Goal of the exercise:
Print the rows below verbatim, beginning at the line containing "You are a computer-use agent. Viewport: 737px" and continuing through the line containing "will tap(474, 357).", with both of those lines included.

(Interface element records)
========================================================================

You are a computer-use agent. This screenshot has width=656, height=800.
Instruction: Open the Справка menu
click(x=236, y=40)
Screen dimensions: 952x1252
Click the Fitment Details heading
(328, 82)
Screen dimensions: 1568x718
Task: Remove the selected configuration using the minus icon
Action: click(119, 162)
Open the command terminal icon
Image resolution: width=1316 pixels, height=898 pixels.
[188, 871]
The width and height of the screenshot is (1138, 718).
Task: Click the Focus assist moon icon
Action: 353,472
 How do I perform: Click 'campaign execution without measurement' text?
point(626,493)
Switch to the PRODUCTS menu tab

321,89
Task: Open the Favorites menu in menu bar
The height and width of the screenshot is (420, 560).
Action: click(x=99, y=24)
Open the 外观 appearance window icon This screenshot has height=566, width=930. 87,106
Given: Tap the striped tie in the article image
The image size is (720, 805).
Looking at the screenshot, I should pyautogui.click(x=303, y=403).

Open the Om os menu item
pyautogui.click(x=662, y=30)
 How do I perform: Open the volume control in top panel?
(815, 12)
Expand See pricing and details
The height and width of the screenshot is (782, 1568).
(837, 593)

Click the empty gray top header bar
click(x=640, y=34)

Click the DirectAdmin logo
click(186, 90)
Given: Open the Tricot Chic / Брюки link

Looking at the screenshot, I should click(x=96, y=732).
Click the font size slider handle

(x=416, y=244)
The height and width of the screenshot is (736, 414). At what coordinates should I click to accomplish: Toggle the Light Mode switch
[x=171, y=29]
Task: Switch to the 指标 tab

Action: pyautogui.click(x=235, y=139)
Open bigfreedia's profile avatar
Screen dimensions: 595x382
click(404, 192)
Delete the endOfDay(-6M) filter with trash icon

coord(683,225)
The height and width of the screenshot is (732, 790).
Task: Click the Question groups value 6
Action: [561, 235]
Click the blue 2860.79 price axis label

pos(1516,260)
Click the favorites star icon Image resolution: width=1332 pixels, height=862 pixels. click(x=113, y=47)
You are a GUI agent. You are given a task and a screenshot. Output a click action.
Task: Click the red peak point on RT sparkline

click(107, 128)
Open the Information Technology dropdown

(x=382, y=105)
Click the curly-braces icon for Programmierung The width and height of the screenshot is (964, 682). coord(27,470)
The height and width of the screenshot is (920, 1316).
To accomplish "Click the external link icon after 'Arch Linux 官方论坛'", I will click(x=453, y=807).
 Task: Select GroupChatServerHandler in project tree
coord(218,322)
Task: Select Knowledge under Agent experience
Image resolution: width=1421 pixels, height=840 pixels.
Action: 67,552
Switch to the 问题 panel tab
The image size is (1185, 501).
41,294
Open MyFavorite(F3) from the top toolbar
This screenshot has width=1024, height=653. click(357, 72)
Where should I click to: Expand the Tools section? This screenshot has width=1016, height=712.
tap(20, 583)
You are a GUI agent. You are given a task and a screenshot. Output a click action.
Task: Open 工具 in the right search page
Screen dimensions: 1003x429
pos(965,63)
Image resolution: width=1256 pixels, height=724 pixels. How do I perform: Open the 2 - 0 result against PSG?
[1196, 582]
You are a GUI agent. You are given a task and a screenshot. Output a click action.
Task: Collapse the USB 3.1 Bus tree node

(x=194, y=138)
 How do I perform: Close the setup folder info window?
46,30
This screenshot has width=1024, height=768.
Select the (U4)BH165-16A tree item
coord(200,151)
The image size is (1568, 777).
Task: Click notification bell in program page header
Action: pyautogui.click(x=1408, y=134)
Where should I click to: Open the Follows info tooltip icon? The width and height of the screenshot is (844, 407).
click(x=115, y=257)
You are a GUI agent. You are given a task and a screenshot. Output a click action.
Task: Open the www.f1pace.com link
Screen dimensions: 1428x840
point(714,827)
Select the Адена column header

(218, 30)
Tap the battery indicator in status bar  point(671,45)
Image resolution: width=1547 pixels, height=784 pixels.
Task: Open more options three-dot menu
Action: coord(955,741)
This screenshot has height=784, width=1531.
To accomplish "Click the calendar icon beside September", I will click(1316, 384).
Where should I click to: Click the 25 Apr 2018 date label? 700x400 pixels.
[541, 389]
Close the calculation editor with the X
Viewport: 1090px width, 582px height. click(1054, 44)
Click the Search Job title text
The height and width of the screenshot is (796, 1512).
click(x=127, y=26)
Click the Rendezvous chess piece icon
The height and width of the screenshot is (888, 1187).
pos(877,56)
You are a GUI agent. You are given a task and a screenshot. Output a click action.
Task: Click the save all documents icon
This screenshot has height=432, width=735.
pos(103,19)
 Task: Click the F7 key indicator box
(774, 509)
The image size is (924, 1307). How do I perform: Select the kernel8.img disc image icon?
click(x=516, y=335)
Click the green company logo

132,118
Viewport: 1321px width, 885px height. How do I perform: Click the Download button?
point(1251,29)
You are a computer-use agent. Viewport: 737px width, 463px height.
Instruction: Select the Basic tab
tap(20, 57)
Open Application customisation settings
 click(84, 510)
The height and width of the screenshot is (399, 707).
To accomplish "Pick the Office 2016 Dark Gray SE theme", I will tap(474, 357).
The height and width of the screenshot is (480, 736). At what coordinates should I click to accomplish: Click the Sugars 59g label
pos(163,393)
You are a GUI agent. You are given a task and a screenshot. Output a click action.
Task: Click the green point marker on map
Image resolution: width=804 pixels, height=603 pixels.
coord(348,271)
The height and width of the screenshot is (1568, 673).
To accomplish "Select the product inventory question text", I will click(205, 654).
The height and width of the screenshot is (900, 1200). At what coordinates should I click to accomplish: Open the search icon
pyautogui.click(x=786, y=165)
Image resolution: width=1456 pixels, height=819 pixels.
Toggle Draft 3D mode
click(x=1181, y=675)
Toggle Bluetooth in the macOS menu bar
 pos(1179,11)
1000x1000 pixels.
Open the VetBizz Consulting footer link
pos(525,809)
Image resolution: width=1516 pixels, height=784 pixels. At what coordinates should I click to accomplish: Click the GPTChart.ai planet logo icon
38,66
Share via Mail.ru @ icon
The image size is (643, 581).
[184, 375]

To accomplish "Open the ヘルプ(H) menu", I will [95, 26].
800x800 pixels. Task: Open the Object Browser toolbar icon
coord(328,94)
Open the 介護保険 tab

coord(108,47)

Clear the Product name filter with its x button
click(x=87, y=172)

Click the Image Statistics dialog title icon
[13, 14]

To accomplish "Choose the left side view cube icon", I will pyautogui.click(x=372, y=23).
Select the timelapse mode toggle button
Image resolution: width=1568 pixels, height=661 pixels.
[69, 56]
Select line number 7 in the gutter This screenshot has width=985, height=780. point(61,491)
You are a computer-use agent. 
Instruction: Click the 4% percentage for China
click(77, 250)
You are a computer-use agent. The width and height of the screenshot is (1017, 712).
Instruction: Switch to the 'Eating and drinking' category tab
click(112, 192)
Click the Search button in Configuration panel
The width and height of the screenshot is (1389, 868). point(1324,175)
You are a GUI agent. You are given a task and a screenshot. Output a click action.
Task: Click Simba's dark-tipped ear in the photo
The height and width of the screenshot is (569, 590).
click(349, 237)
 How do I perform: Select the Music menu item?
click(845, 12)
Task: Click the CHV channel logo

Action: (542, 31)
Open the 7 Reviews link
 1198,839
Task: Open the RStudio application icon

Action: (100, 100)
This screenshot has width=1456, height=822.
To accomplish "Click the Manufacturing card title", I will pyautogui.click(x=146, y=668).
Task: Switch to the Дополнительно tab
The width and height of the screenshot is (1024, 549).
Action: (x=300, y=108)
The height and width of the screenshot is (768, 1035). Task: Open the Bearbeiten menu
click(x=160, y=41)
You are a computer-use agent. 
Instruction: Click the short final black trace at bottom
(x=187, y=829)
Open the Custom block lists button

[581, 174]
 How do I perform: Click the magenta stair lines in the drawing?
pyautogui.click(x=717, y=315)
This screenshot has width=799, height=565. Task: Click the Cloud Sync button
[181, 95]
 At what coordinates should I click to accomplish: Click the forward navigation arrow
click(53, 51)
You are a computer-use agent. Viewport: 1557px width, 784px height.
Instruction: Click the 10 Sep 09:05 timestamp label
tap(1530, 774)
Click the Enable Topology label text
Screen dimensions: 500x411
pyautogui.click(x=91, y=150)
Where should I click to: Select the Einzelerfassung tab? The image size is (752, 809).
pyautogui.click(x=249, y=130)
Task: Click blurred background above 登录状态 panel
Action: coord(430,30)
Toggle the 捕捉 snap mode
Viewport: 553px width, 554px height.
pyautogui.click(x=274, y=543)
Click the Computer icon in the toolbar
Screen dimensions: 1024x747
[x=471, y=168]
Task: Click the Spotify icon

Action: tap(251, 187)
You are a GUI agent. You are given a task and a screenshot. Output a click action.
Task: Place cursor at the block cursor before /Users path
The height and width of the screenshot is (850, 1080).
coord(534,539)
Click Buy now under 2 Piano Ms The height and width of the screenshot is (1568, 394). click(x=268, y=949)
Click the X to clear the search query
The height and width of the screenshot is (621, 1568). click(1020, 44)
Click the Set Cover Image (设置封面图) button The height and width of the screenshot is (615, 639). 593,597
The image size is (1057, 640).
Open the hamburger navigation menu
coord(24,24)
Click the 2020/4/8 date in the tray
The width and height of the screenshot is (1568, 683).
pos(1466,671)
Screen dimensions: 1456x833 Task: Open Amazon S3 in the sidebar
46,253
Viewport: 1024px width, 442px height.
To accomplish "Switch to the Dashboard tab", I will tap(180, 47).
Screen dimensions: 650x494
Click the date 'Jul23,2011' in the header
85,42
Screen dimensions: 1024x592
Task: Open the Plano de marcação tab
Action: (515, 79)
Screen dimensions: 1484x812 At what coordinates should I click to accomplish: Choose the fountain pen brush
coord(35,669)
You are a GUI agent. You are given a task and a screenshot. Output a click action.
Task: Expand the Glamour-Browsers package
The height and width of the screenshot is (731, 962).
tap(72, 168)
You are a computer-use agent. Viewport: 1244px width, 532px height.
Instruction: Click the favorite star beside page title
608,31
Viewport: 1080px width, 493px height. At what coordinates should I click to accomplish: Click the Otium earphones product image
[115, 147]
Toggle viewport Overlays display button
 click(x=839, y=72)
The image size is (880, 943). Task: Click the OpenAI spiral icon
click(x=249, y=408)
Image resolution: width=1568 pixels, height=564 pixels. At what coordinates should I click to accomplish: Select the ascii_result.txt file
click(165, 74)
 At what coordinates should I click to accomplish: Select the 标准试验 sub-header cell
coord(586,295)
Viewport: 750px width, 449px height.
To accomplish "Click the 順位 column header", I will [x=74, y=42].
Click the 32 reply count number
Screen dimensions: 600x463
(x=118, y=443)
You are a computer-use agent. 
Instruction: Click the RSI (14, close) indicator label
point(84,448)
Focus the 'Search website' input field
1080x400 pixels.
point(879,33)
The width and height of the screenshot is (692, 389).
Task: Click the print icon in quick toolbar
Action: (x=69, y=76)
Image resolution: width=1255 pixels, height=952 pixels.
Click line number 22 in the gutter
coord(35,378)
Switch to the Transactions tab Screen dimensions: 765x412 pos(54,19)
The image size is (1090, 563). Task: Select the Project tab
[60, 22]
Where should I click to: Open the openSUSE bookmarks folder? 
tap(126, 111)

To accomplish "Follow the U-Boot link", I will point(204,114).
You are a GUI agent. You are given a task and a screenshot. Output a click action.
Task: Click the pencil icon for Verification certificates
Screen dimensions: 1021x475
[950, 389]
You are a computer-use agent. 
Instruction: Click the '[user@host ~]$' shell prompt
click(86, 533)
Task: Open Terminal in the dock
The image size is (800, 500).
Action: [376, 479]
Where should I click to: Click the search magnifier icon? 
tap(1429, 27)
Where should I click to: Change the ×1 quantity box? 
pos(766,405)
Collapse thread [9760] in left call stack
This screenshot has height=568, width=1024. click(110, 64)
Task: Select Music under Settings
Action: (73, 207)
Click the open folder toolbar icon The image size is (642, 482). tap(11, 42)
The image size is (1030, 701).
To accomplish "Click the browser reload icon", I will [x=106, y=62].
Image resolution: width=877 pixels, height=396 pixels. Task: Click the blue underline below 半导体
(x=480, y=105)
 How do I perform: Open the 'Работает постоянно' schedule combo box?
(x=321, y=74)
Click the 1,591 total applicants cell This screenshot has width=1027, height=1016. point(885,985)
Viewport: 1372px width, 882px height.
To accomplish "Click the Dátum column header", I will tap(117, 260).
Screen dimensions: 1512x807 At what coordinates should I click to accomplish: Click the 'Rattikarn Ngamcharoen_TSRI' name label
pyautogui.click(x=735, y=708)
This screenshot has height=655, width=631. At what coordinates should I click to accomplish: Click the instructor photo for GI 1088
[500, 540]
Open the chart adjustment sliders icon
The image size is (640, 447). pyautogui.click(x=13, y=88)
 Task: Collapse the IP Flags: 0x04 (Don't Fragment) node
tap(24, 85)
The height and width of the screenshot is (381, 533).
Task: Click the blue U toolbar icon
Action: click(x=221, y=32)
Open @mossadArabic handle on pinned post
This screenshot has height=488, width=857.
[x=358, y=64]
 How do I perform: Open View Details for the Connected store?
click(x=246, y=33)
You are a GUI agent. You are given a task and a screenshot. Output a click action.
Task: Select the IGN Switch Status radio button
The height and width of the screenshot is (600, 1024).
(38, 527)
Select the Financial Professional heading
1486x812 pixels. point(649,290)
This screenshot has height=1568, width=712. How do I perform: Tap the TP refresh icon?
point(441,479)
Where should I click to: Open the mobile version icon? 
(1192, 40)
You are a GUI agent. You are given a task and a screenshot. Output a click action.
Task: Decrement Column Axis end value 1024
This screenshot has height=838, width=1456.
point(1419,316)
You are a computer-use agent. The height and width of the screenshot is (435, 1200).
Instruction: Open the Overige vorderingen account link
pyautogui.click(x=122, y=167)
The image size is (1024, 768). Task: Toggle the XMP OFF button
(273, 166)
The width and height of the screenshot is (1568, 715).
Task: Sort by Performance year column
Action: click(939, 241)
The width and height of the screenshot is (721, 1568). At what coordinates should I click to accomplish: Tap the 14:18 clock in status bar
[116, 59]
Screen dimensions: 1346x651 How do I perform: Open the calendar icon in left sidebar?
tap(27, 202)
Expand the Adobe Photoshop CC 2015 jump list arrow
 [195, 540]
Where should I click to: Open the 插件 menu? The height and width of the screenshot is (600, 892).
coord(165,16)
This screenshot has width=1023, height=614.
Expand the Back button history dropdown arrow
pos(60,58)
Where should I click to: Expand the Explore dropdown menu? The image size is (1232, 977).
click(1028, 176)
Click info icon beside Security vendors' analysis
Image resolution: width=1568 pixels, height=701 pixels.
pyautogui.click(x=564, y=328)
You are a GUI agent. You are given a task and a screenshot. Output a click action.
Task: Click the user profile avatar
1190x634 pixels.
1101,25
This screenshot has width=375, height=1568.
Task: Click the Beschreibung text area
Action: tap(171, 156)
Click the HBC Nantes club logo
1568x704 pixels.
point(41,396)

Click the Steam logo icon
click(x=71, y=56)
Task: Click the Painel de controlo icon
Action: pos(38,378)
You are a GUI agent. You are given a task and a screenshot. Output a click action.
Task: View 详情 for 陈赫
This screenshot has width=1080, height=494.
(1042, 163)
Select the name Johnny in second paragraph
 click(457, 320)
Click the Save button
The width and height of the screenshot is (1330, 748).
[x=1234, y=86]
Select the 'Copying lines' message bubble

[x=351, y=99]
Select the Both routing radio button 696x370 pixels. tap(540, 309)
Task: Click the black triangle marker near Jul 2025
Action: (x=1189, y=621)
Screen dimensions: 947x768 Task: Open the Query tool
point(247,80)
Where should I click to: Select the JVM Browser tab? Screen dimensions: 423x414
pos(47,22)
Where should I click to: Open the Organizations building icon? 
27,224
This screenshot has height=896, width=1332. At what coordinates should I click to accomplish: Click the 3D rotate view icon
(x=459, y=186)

========================================================================

Expected output:
You are a computer-use agent. Viewport: 737px width, 463px height.
Instruction: Select the Basic tab
tap(20, 57)
Open Application customisation settings
 click(84, 510)
The height and width of the screenshot is (399, 707).
To accomplish "Pick the Office 2016 Dark Gray SE theme", I will tap(474, 357).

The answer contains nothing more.